EXERCISE AIM:
Copy out all of the data that follows, exactly as it appears.
START MATERIAL PROVIDED
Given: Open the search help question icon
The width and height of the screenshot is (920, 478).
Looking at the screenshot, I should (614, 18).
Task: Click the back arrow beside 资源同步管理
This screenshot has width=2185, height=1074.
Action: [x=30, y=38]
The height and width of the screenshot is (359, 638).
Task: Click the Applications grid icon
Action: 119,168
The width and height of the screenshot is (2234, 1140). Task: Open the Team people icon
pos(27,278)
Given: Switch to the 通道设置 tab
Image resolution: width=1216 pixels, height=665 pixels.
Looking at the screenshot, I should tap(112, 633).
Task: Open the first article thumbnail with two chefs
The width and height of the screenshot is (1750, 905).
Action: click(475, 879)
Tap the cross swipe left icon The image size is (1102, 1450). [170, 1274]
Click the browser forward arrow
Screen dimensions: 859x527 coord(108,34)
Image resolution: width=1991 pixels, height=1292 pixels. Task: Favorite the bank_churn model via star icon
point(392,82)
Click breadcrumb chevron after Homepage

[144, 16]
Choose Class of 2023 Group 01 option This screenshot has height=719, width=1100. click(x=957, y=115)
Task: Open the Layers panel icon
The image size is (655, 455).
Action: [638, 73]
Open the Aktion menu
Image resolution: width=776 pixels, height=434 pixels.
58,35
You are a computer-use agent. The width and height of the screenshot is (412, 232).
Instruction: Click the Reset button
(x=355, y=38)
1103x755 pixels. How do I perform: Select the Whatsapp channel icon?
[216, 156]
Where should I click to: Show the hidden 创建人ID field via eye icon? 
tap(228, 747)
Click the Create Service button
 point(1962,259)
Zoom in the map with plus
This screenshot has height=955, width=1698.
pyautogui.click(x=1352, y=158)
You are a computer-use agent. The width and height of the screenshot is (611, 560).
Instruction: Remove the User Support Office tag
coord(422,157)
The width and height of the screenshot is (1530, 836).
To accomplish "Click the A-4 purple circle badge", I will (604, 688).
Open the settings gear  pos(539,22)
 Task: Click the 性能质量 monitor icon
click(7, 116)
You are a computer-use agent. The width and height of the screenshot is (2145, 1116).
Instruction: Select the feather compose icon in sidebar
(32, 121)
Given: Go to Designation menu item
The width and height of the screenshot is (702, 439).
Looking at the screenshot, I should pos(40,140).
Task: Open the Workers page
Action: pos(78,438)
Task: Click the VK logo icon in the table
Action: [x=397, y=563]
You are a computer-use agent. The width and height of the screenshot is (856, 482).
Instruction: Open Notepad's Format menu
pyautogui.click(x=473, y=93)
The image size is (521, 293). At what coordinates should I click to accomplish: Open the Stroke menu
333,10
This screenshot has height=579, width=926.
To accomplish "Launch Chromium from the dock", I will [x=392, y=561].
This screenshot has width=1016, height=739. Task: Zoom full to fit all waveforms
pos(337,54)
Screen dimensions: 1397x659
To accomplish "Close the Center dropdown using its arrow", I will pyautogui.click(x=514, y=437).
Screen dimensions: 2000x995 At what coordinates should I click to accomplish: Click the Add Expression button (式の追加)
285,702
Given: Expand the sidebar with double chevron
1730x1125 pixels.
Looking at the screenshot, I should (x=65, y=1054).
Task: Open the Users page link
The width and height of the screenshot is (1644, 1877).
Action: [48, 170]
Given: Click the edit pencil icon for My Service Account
END MATERIAL PROVIDED
YOUR SOLUTION:
Given: Open the search help question icon
The width and height of the screenshot is (920, 478).
Looking at the screenshot, I should (614, 18).
Task: Click the back arrow beside 资源同步管理
This screenshot has width=2185, height=1074.
Action: [x=30, y=38]
The height and width of the screenshot is (359, 638).
Task: Click the Applications grid icon
Action: 119,168
The width and height of the screenshot is (2234, 1140). Task: Open the Team people icon
pos(27,278)
Given: Switch to the 通道设置 tab
Image resolution: width=1216 pixels, height=665 pixels.
Looking at the screenshot, I should tap(112, 633).
Task: Open the first article thumbnail with two chefs
The width and height of the screenshot is (1750, 905).
Action: click(475, 879)
Tap the cross swipe left icon The image size is (1102, 1450). [170, 1274]
Click the browser forward arrow
Screen dimensions: 859x527 coord(108,34)
Image resolution: width=1991 pixels, height=1292 pixels. Task: Favorite the bank_churn model via star icon
point(392,82)
Click breadcrumb chevron after Homepage

[144, 16]
Choose Class of 2023 Group 01 option This screenshot has height=719, width=1100. click(x=957, y=115)
Task: Open the Layers panel icon
The image size is (655, 455).
Action: [638, 73]
Open the Aktion menu
Image resolution: width=776 pixels, height=434 pixels.
58,35
You are a computer-use agent. The width and height of the screenshot is (412, 232).
Instruction: Click the Reset button
(x=355, y=38)
1103x755 pixels. How do I perform: Select the Whatsapp channel icon?
[216, 156]
Where should I click to: Show the hidden 创建人ID field via eye icon? 
tap(228, 747)
Click the Create Service button
 point(1962,259)
Zoom in the map with plus
This screenshot has height=955, width=1698.
pyautogui.click(x=1352, y=158)
You are a computer-use agent. The width and height of the screenshot is (611, 560).
Instruction: Remove the User Support Office tag
coord(422,157)
The width and height of the screenshot is (1530, 836).
To accomplish "Click the A-4 purple circle badge", I will (604, 688).
Open the settings gear  pos(539,22)
 Task: Click the 性能质量 monitor icon
click(7, 116)
You are a computer-use agent. The width and height of the screenshot is (2145, 1116).
Instruction: Select the feather compose icon in sidebar
(32, 121)
Given: Go to Designation menu item
The width and height of the screenshot is (702, 439).
Looking at the screenshot, I should pos(40,140).
Task: Open the Workers page
Action: pos(78,438)
Task: Click the VK logo icon in the table
Action: [x=397, y=563]
You are a computer-use agent. The width and height of the screenshot is (856, 482).
Instruction: Open Notepad's Format menu
pyautogui.click(x=473, y=93)
The image size is (521, 293). At what coordinates should I click to accomplish: Open the Stroke menu
333,10
This screenshot has height=579, width=926.
To accomplish "Launch Chromium from the dock", I will [x=392, y=561].
This screenshot has width=1016, height=739. Task: Zoom full to fit all waveforms
pos(337,54)
Screen dimensions: 1397x659
To accomplish "Close the Center dropdown using its arrow", I will pyautogui.click(x=514, y=437).
Screen dimensions: 2000x995 At what coordinates should I click to accomplish: Click the Add Expression button (式の追加)
285,702
Given: Expand the sidebar with double chevron
1730x1125 pixels.
Looking at the screenshot, I should (x=65, y=1054).
Task: Open the Users page link
The width and height of the screenshot is (1644, 1877).
Action: [48, 170]
Given: Click the edit pencil icon for My Service Account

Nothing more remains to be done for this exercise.